Within the context of material sciences, researchers have shown that the combination of inorganic and organic chemistries in one single material, named metal-organic framework (MOF), offers structural designability at the molecular level together with tunable porosity and chemical functionalisability. In light of this, the main idea is to design hybrid nanomaterials based on metal-organic frameworks (MOFs), which could offer a new platform for biomedical applications. MOF nanoparticles (MOF NPs) combine the richness of bulk MOF chemistry with the surface- and size- dependent properties of the nanoworld. Bringing together these two worlds leads to an interdisciplinary field of research between chemistry, physics, materials science, and engineering. The past and still ongoing intensive development of synthesis routes of innovative functional MOF materials is currently enriched through their extension to the nanolevel. In doing so, scaling-down the MOF size could allow to tackle medical applications as diagnosis and therapy, which require nanometric dimensions to overcome several biological barriers. This is especially the case for drug delivery systems, which should be able to selectively and specifically deliver a drug to a site of interest.

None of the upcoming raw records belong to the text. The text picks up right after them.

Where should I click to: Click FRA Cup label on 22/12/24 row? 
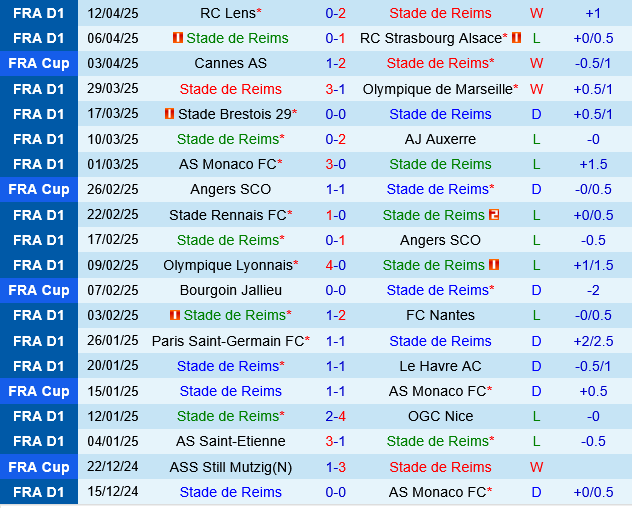pyautogui.click(x=39, y=467)
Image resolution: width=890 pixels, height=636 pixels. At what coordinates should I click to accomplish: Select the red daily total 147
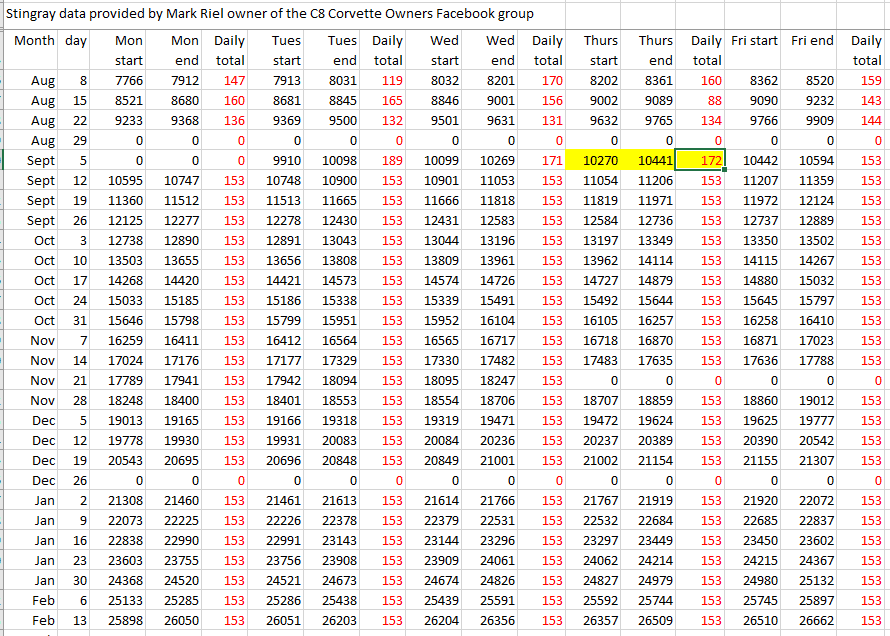click(x=234, y=81)
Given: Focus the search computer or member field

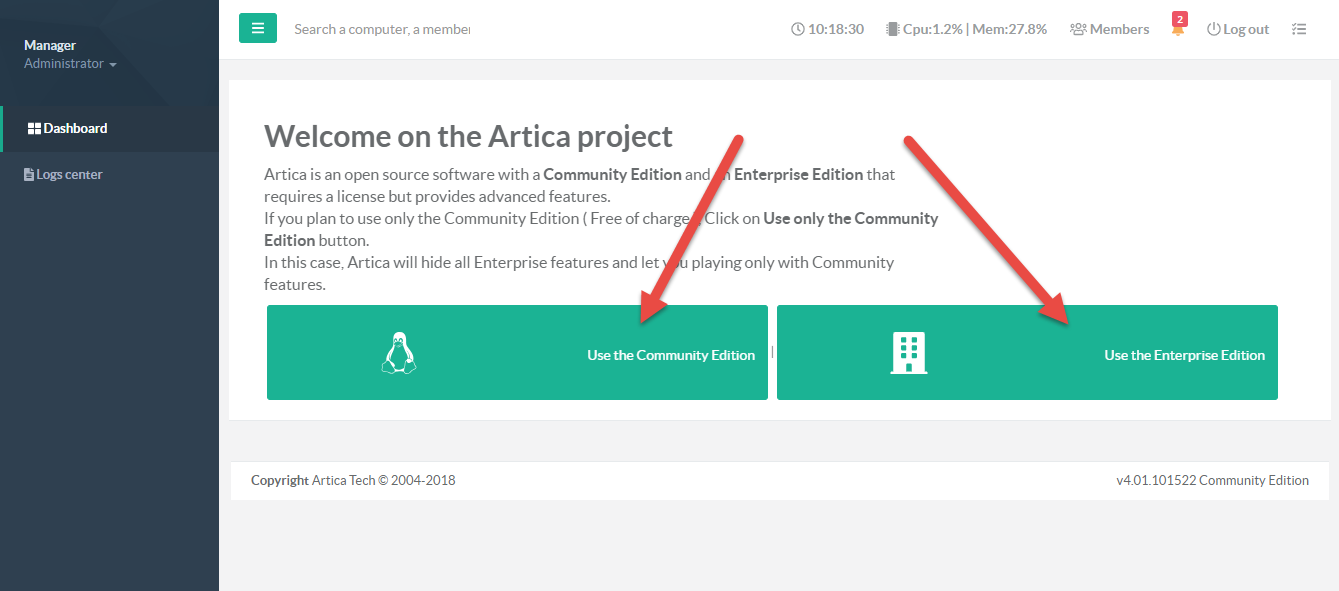Looking at the screenshot, I should pyautogui.click(x=381, y=29).
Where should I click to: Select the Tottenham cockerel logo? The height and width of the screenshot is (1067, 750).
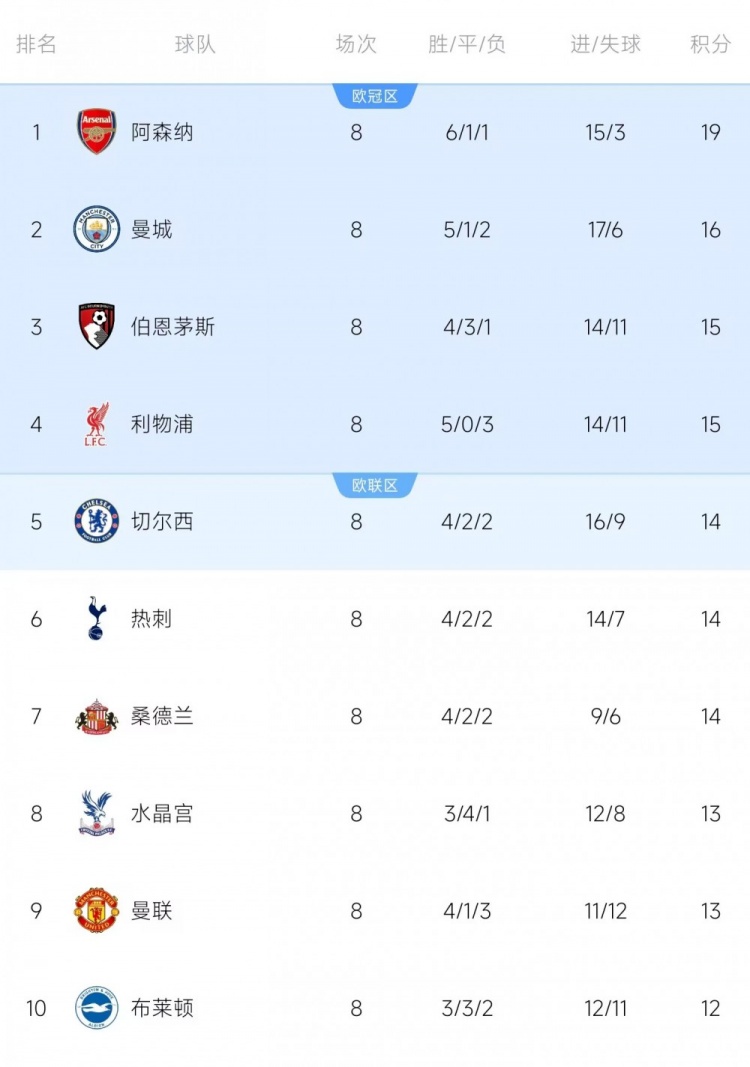(x=97, y=618)
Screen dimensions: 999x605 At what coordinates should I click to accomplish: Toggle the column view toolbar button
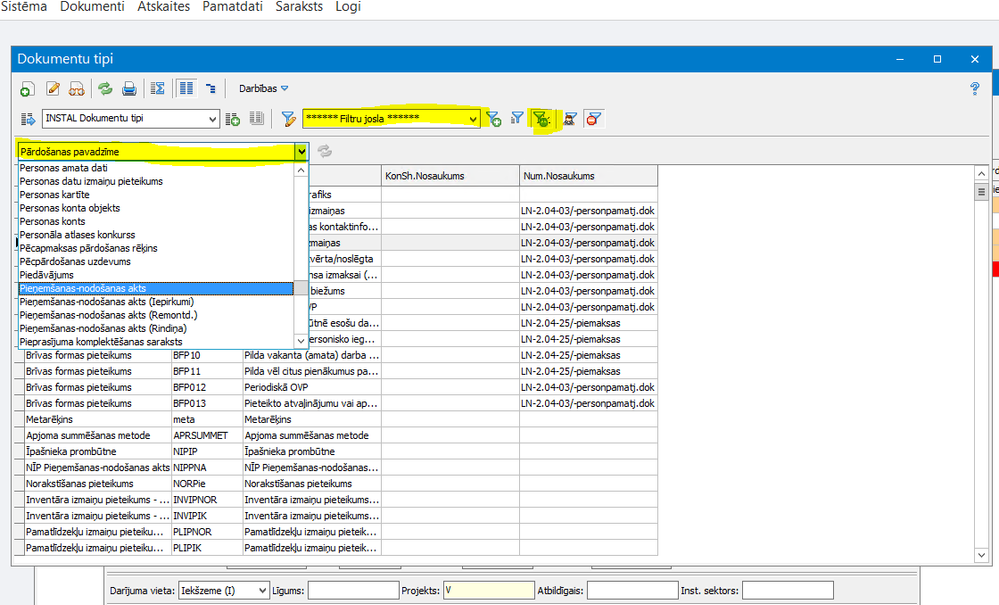186,89
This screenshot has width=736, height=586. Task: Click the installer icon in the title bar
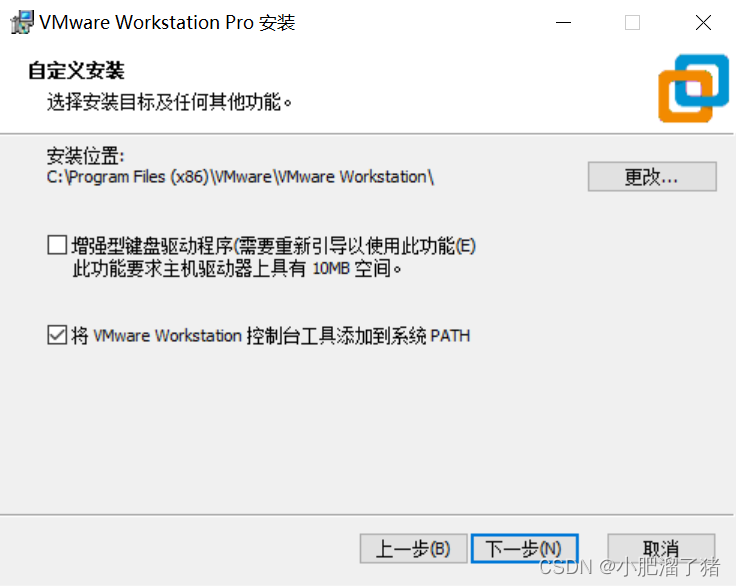coord(22,22)
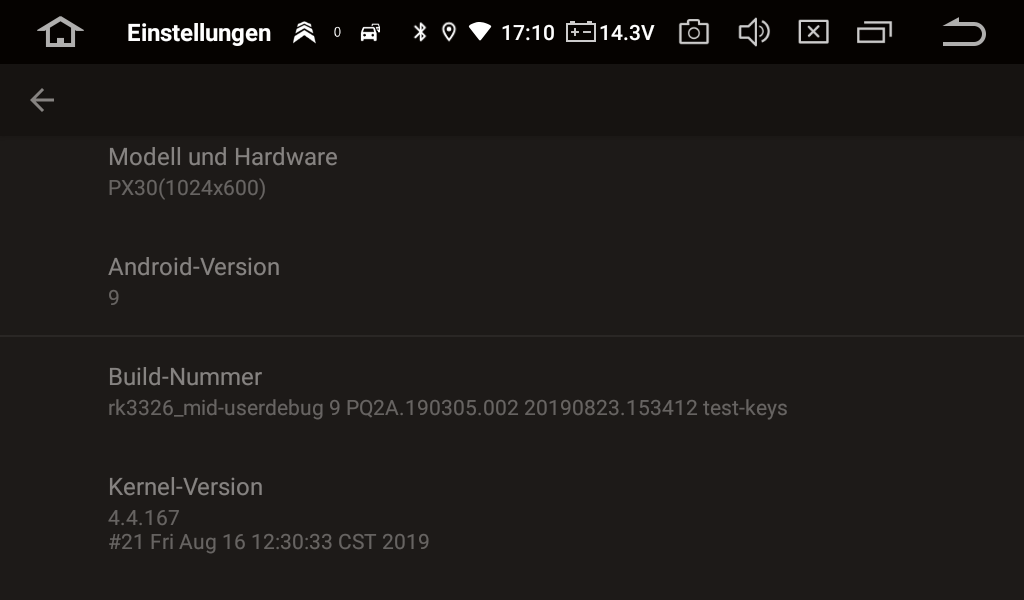Open the Kernel-Version entry
This screenshot has height=600, width=1024.
coord(512,514)
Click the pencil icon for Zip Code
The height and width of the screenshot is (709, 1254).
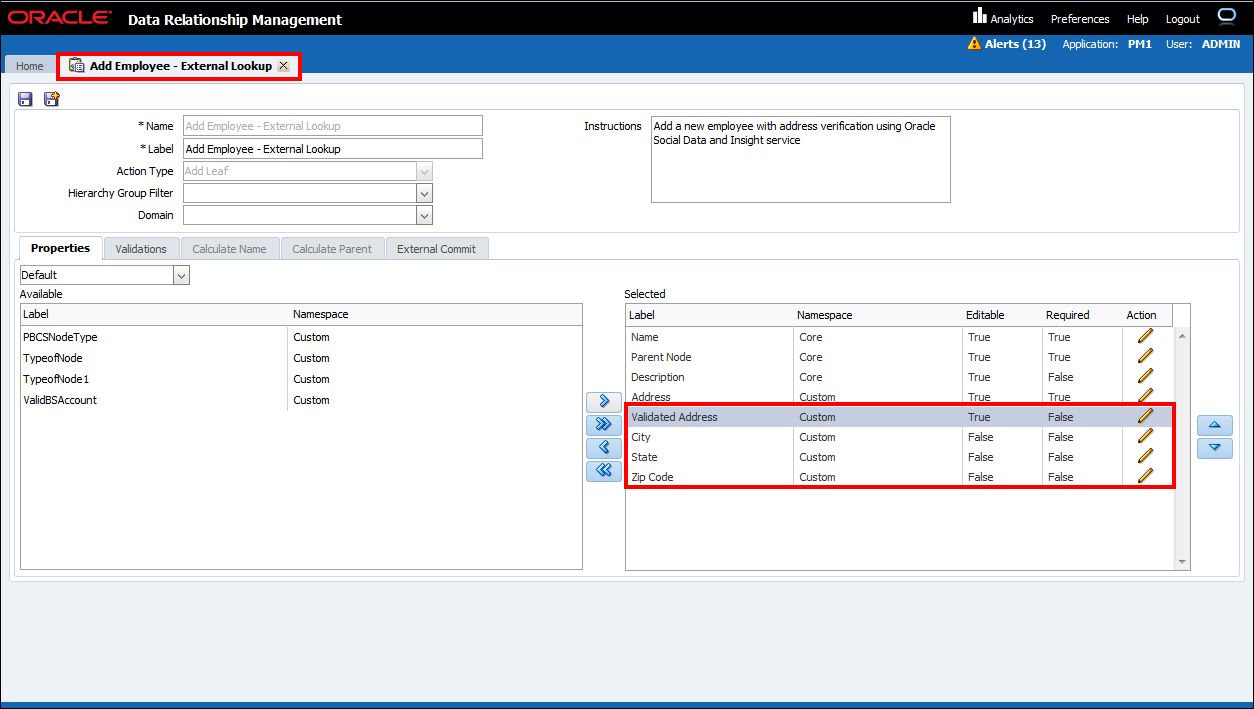[x=1145, y=477]
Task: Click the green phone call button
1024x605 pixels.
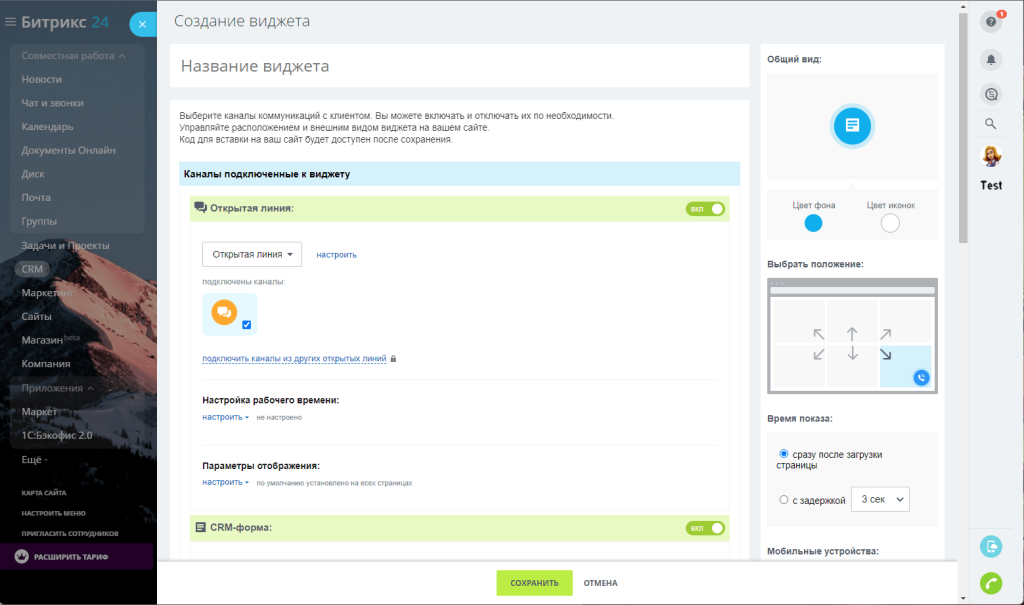Action: (991, 583)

In this talk, we describe our research aiming at the establishment of material chemistry guidelines to engineer smart MOF nanoparticles (MOF NPs) able to unlock their potential for applications in the field of life sciences. To successfully achieve smart nanoMOFs, we aim to bring together five fields of expertise as illustrated up in the Figure. Special emphasis will be given to the synthesis and characterization of MOF NPs, the MOF NPs’ external surface functionalization and their biological assessment.

Dr. Stefan Wuttke, Senior Lecturer at the University of Lincoln (Great Britain), built up an independent research group with funding from extramural sources with the principal focus in the design, synthesis and functionalization of metal-organic frameworks (MOFs) and their nanometric counter parts targeting on one hand therapeutic and diagnostics issues, including drug delivery and medical imaging, and on the other hand biomedical applications such as peptide and protein transduction. At the same time, a basic understanding of the involved chemical and physical elementary processes in the synthesis, functionalization and application of these materials is intended.

He is also leader of the research group “wuttkegroup for science”, hosted at the Institute of Physical Chemistry at the LMU (chair: Prof. T. Bein), and at the Center for Nanoscience (CeNS) at the LMU at the University of Munich (Germany).